Manifold Digital Services Spotlight: MESH at Michigan State University
This week we find our trusty digital projects editor on the road in East Lansing with Kathleen Fitzpatrick, Scott Schopieray, Kelly Sattler, and members of MESH at Michigan State University.
This is the life! I'm at the gate, ready to head out to East Lansing to talk @ManifoldScholar with @meshresearch. Looking forward to some exciting and productive meetings with @kfitz, @schopie1, @ksattler, and the rest of the team over the next few days!
— Terence Smyre (@tremayning) September 16, 2019
Just arrived on the beautiful Michigan State campus. Can't wait to start @ManifoldScholar training here with @meshresearch this morning.
— Terence Smyre (@tremayning) September 17, 2019
As his tweets suggest, Terence was excited to meet the MESH team, and he was not disappointed.
It’s fair to say I’m in awe of the MESH team. After a relaxed first meeting over dinner on Monday night with Scott, Kelly, and lead developer Brian Adams, I returned to my hotel and scribbled down three words: team, positivity, and collaboration. I had just met these folks, and their welcome was such that I immediately felt a part of their group, and it was obvious how much trust and respect and care they had for one another. It felt familial.
The sessions over the course of the next two days were wide ranging, with a good mix of focus and fun. They talked about how best to present and structure journals on Manifold, mapped out a possible means to integrate a custom peer-review application they are crafting, and even ventured into crunchy topics of digital preservation, branding, data migration, and extensibility through Manifold APIs. Each concept served as a catalyst to further, more nuanced conversations specific to their work within their group and how and where it may intersect with the greater university community here in East Lansing. It was amazing how much they packed into those two days.
They were lucky enough to bring into the conversation two others from the Manifold team: lead developer, Zach Davis, and co-PI, Matt Gold, Zoomed in to discuss the platform’s underlying architecture and the ways it’s being employed in the classroom. Terence commented, “I’m pretty sure they were as struck by the group as I was, as we all three agreed that we couldn’t wait to see where MESH goes next." He fully expects they will be pushing the platform to its limits—and that the greater Manifold community will all be the better for it.

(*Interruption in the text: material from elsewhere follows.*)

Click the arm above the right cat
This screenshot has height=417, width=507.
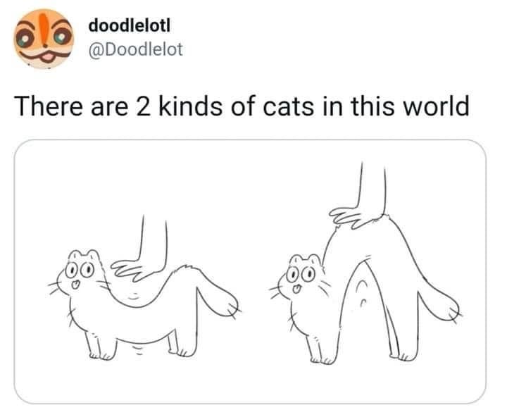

We had a full day yesterday talking all things @meshresearch and @ManifoldScholar—from journals to APIs. Can't wait to get back at it this morning in Linton Hall. On tap, digital preservation and a discussion with @mkgold about using Manifold in the classroom. pic.twitter.com/nQtYYd0hLu
— Terence Smyre (@tremayning) September 18, 2019
MESH is a research collective that works in conjunction with the College of Arts and Letters and the MSU Libraries. With agile, open-source collaborative development, MESH supports both the developer and the community facilitation networks demanded by digital humanities and digital scholarly publishing. MESH conducts research into and development of new systems for scholarly communication, supports faculty and graduate students’ scholarly communication projects, and provides professional development opportunities for those interested in scholarly communication. Manifold aligns with MESH’s commitment to openness, community, and equity.
Visit the MESH website for more information and follow MESH, College of Arts and Letters and MSU Libraries on Twitter.
-
Miles traveled: 1,230
-
Say What? Over dinner on Tuesday night with coordinating editor Kurt Milberger, Amaresh Joshi, one of MESH’s informational technologists, shared some of the work he’s doing as a PhD candidate in linguistics. Stops, registers, various hierarchical structures of languages across the globe—we were awash in strange and mercurial wisdom. It was as bewildering as it was exciting and motivating. Clearly a linguistics text or two is in Terence’s future!
-
Terence meet Terence. On first arriving at the library on Tuesday morning Terence was greeted by librarian Terence O’Neill:
“Good morning, my name is Terence, how can I help you?"
“Good to meet you Terence, I’m Terence, and this has never happened before.”
Not only that, they both spell it the same way: one r and no a.